ARTICLE:
The Review/ Feature/
That Time Nicolas Cage Ruined My Life
And what happens when the internet, nor Anderson Cooper, will never let you live it down
Do you, like our author, "ironically love Nic Cage?" See Nicholas Cage and Selma Blair star in Brian Taylor's horror film Mom and Dad, which will premiere at TIFF '17 as part of the Midnight Madness programme. For more up-to-the-minute film announcements, head to the Festival homepage.
When I was 22, I wasn’t taking life seriously. I was a second-year psychology student at York University and my biggest aspiration at the time was to grow my blog to a point that I could make money from it. I was running a fandom Tumblr (my username was buenastardis, may it rest in digital peace). It had over 5,000 followers. And I was also making the mistake of deriving my worth as a person based on my social media stats. Thanks to Nicholas Cage, it would take years to fully heal from that mindset.
Like I hinted at earlier, I wasn’t totally in control of my mental health. I wasn’t doing a great job in university and my grades were at their lowest. I was disappointed with the post-secondary education structure and crushed by the debt I was raking in as I endured a program that I was starting to hate. Okay, I was a ball of anxiety 24/7. I assumed it was normal to be afraid of everything and everyone all the time because so many of my classmates were going through similar mental health struggles. (The irony here is that we were all psychology majors!) I was social, but I always looked forward to being alone.
At home, my blog was my escape. I was involved with a lot of overly active online communities and fandoms. Everyone was always online! There was always some new content to scroll through! No one ever slept! I made dozens of friends that I still talk to today. Most of the things I blogged about was fandom-related (Doctor Who, Supernatural). Occasionally, I’d vent about something personal. I was definitely an over-sharer, and I loved joking at my own expense.

Page and screen pointing entries:
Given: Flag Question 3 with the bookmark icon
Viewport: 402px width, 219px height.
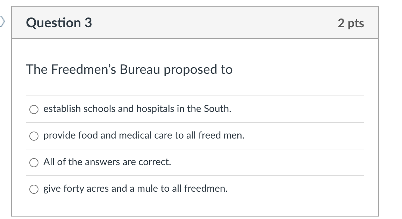Looking at the screenshot, I should coord(2,21).
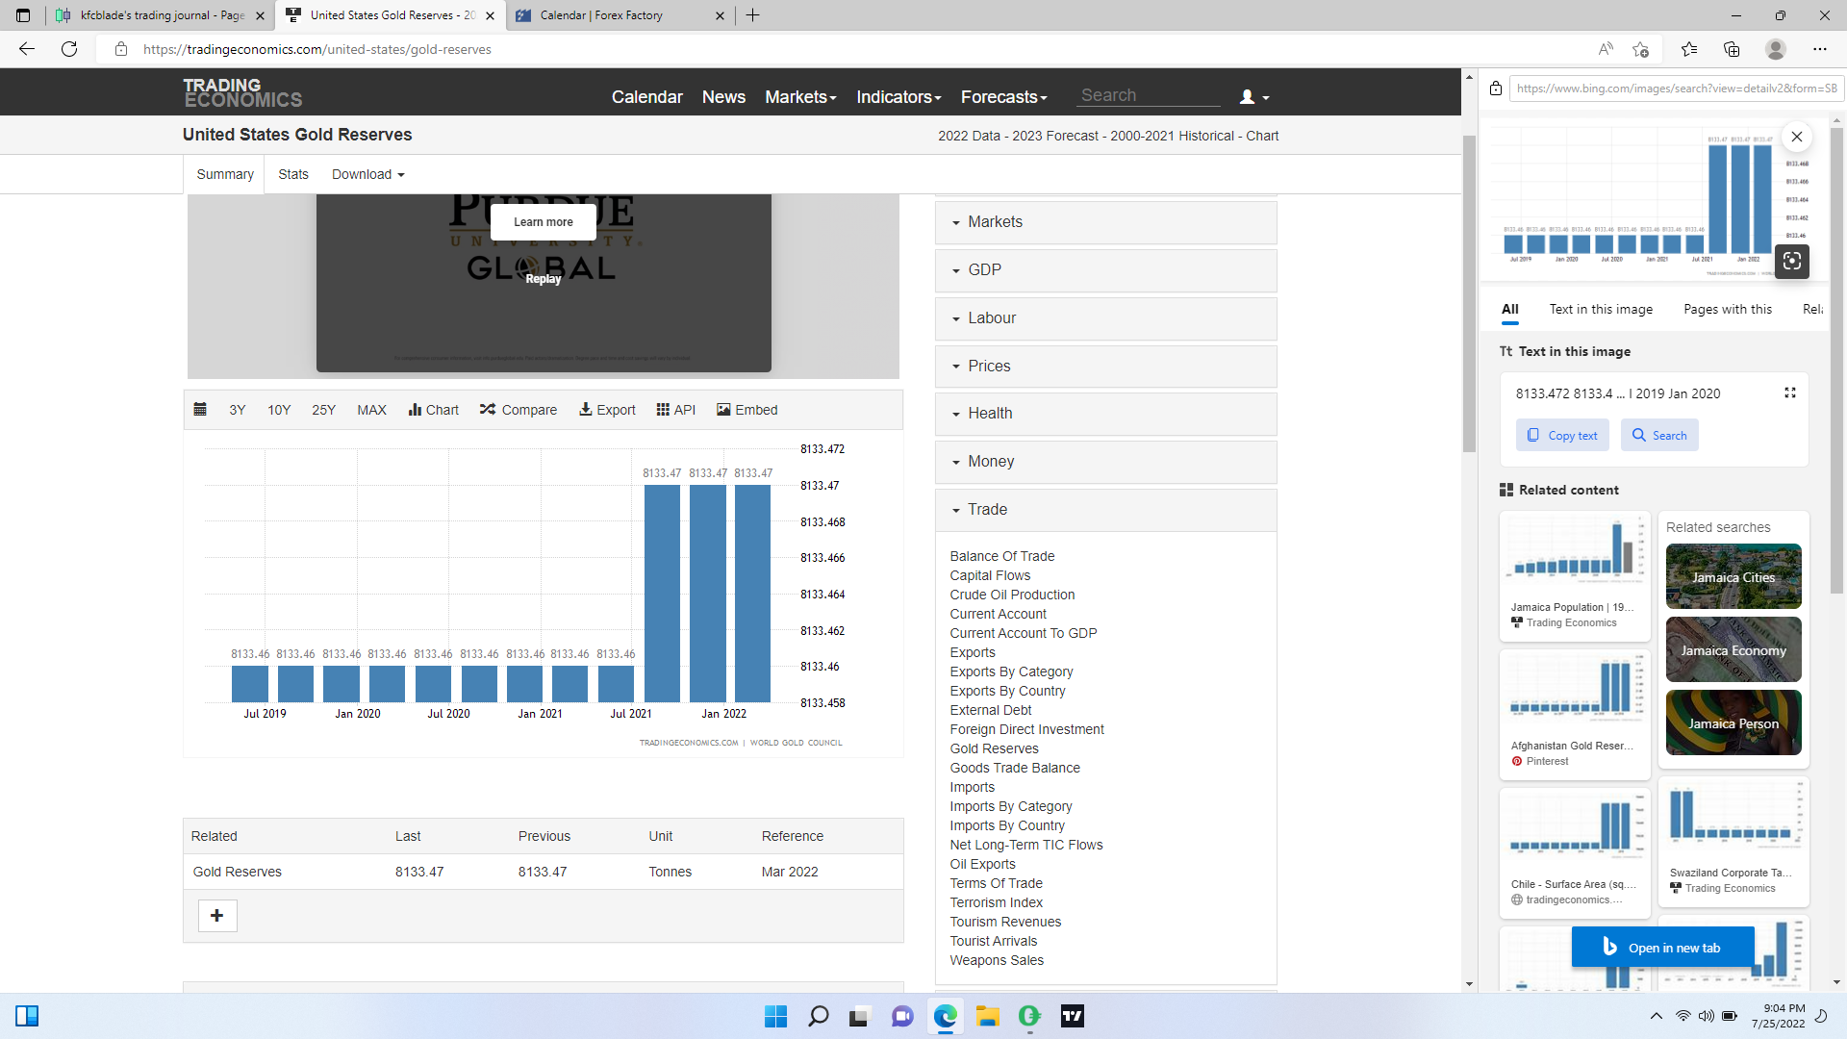Click the Compare shuffle icon
Screen dimensions: 1847x1039
pos(488,410)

YOUR TASKS:
a: In the Nicolas Cage article, what username did the author use for the fandom Tumblr?
b: Carry the Nicolas Cage article forward from where it stops.

THE REPLIES:
a: buenastardis

b:
One day, after a long week of freaking out about not having a summer job, I stumbled across a job board posted through my university's career centre. There was an ad for a front desk help position that I qualified for, so I wrote them a quick email. In retrospective, the actual copy could have been a lot better. The problem was that I had already written 30 similar job application emails, and by the end of the day I was tired, groggy and super frustrated with the whole process. I was blogging as I was sending out job application emails (I know, I know) and by that hour, my attention had completely flocked to the GIF sets of the latest Doctor Who episode.
After I was done sending emails for the day, I went to the “sent emails folder” to review my day’s work and saw the thing that would change my summer (and the Google results for my name forever). I hadn’t sent my resume to the job bank person. I had sent a picture that was saved in the same folder. And it wasn’t just any picture. It was the worst picture of Nic Cage ever taken. He’s wild-eyed, his hair is in shambles and his smile is like something out of The Shining. Like the hardcore blogger that I was, I immediately screencapped the email and posted it online.
On Tumblr, the response was instant. Hundreds of reblogs and likes poured in after a few minutes. I immediately started getting messages from strangers. They just wanted answers: can a human being really be this terrible at keeping their folders organized? People thought it was bizarre and hilarious, like a skit out of It’s Always Sunny in Philadelphia. My friends’ reaction was quieter, of course this would happen to me. It was very on-brand with the rest of my life.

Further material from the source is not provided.